A fifth grade teacher is teaching a class, and started to get frustrated with the students. So, in an attempt to punish them, she demanded that they add up all of the numbers from 1 to 100. This is a daunting task for the average person. She expected to have the students start working on the problem, and she could leave and take a break.

As she was about to walk out the door, the young Gauss raised his hand and declared that the answer is 5050. The teacher was stunned. After checking his work, they found that 5050 was the correct answer.

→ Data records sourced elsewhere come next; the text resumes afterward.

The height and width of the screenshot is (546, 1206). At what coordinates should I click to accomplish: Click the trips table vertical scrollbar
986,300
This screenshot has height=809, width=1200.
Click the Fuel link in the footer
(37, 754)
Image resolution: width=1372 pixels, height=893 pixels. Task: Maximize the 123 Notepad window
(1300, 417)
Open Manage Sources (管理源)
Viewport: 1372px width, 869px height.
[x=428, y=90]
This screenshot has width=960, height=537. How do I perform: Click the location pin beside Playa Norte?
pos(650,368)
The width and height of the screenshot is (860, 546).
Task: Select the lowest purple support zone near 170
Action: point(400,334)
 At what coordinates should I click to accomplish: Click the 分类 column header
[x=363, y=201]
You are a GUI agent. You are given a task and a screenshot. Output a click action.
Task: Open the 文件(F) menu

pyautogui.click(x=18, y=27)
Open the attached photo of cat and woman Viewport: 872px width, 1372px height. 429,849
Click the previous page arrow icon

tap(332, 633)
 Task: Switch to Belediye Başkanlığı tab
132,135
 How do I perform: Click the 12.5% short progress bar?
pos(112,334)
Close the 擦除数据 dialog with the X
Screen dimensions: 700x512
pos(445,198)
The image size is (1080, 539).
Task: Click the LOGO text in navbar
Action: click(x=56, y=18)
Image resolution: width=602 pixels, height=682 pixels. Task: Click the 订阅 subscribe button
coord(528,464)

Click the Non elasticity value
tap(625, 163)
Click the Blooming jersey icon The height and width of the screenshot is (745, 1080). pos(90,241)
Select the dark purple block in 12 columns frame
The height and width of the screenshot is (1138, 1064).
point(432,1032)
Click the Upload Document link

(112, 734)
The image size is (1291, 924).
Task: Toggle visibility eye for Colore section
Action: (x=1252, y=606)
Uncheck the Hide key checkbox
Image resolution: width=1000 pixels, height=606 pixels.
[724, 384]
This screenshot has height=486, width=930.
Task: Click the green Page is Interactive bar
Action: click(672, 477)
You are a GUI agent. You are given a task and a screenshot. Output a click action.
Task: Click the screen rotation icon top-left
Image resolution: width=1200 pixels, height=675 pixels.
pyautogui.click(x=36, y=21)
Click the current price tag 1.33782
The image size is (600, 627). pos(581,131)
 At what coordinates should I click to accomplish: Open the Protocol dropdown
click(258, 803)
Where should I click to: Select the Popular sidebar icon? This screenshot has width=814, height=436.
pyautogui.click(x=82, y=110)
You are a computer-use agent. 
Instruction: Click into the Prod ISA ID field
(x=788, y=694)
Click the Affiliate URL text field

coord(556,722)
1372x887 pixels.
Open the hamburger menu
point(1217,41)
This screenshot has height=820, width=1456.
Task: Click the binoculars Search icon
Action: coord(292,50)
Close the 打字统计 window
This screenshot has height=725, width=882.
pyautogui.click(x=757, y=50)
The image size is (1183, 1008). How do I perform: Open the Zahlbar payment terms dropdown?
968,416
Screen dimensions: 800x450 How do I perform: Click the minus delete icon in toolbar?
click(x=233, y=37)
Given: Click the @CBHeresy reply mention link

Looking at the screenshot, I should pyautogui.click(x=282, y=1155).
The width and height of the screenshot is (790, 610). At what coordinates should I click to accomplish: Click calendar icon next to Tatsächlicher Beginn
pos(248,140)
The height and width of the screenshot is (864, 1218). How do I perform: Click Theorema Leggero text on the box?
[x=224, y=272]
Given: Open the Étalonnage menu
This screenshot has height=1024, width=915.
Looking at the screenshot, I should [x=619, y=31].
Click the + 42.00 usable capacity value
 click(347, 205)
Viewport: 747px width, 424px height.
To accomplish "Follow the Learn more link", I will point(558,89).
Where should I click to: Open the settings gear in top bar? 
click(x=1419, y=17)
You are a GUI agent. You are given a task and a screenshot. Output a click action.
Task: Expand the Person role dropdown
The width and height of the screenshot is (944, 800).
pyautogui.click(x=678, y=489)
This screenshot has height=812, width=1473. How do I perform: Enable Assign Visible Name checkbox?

How did he do it? Well, he visualized a horizontal line with all 100 numbers:

1 2 3 4 5 ... 96 97 98 99 100

And then he took the second half of that line (51 - 100) and flipped it around underneath to look like so:

1 2 3 4 5 ... 46 47 48 49 50

100 99 98 97 96 ... 55 54 53 52 51

Each of these vertical columns is its own addition problem. And in all fifty columns, the sum is 101. So, the sum of the numbers from one to one-hundred is the same as fifty 101's, or 50 x 101. Since 50 ends in a zero, it is a pretty quick computation: 50 x 101 = 5050. And there is the answer.

I think this is a great story when it comes to historical mathematicians, regardless of how true it is. Gauss did go on to study triangular numbers, which are the sums of consecutive integers up to a point. And since triangular numbers are absolutely fascinating, this story is a great way to begin an endeavor in that topic.